TEXT.

'''

Wednesday 8 March 2017

International Women's Day, 2017.

 
          It is a strange world where approximately 50% of its population is deemed less valuable than the other 50%. What kind of species are we that thinks one half of our kind, is worth more than the other half? It is impossible to rationalise this sort of thinking, it is simple beyond reason, for us to regain our sanity this sort of thinking has to go.
         A poem for International Women's Day, first read at an International Women's Day celebration at Joy Kogawa House in 2015,


I want to write a poem for every girl and woman today
Who has been told she can't attend school although her brothers can;
Who has had acid thrown on her dreams;
Who has been shot in the head for thinking;
Who is forced into marriage as if her life weren't her own;
Who is bought, who is sold;
Who weeps or who can no longer weep
because of the men who trespass her body;
Who is beaten and fearful; who is beaten, but fearless;
Who is starved because she speaks out, speaks back, just speaks;
Whose house is bombed, whose village is razed;
Who is stoned for adultery because she is pregnant;
Who is stoned for a rape that male judges call adultery;
Whose family erases her, whose community evicts her;
Who has just enough money for a single egg;
Who carefully slices that egg for her children to eat;
Who is denied a single day off work;
Who takes on three jobs to keep her family off the street;
Who is whipped by her boss after days without sleep;
Who watches over our children in manicured playgrounds
while her own grow up motherless;
Who lies locked for months alone in a cell;
Who huddles into herself with eyes like trampled flowers;
Whose mind is trapped in the shuddering loop of annihilating night;
Who is told she is nothing when she is everything;
Who is told she is dirt, when she is the Earth.

'''

DATA.

'''

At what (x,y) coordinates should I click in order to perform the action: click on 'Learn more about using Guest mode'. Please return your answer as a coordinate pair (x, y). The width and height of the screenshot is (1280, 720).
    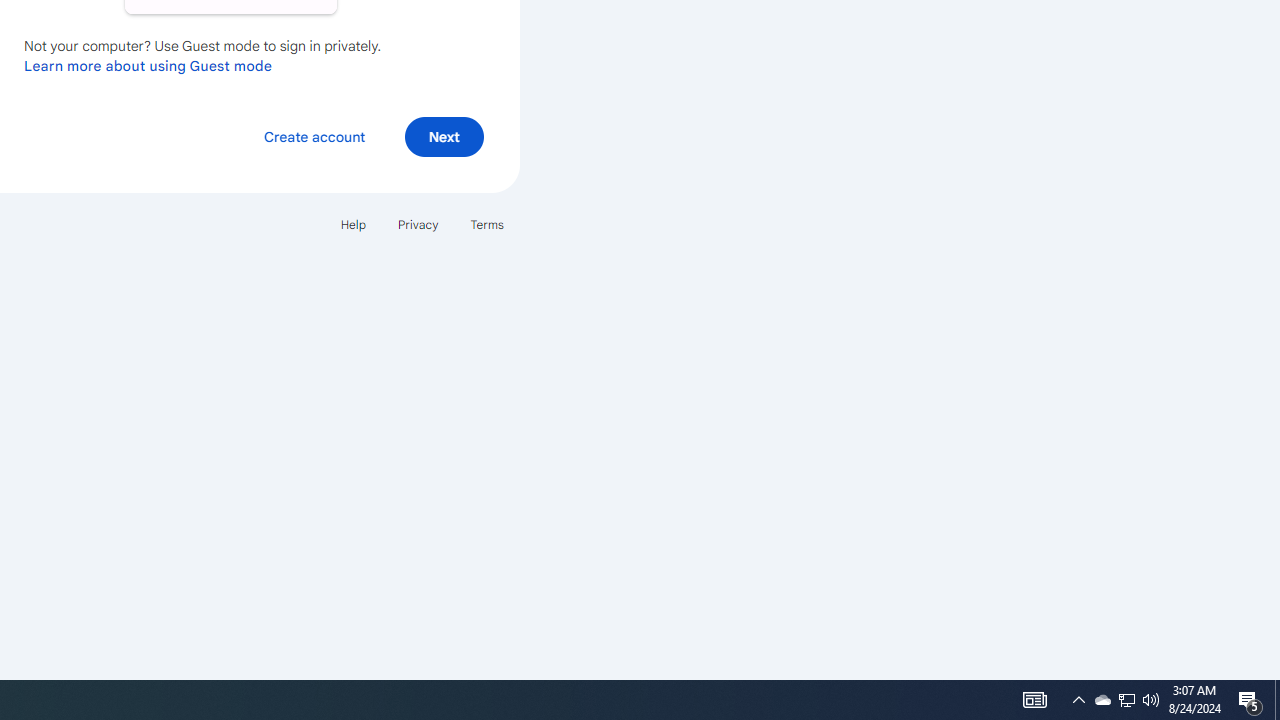
    Looking at the image, I should click on (147, 64).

'''

SHORT EXERCISE 1. According to the International Women's Day text, where and when was the poem first read?
SHORT EXERCISE 2. From the International Women's Day text, reproduce verbatim the passage starting with "It is a strange" and going on through "thinking has to go.".

ANSWER 1. At an International Women's Day celebration at Joy Kogawa House in 2015.

ANSWER 2.
It is a strange world where approximately 50% of its population is deemed less valuable than the other 50%. What kind of species are we that thinks one half of our kind, is worth more than the other half? It is impossible to rationalise this sort of thinking, it is simple beyond reason, for us to regain our sanity this sort of thinking has to go.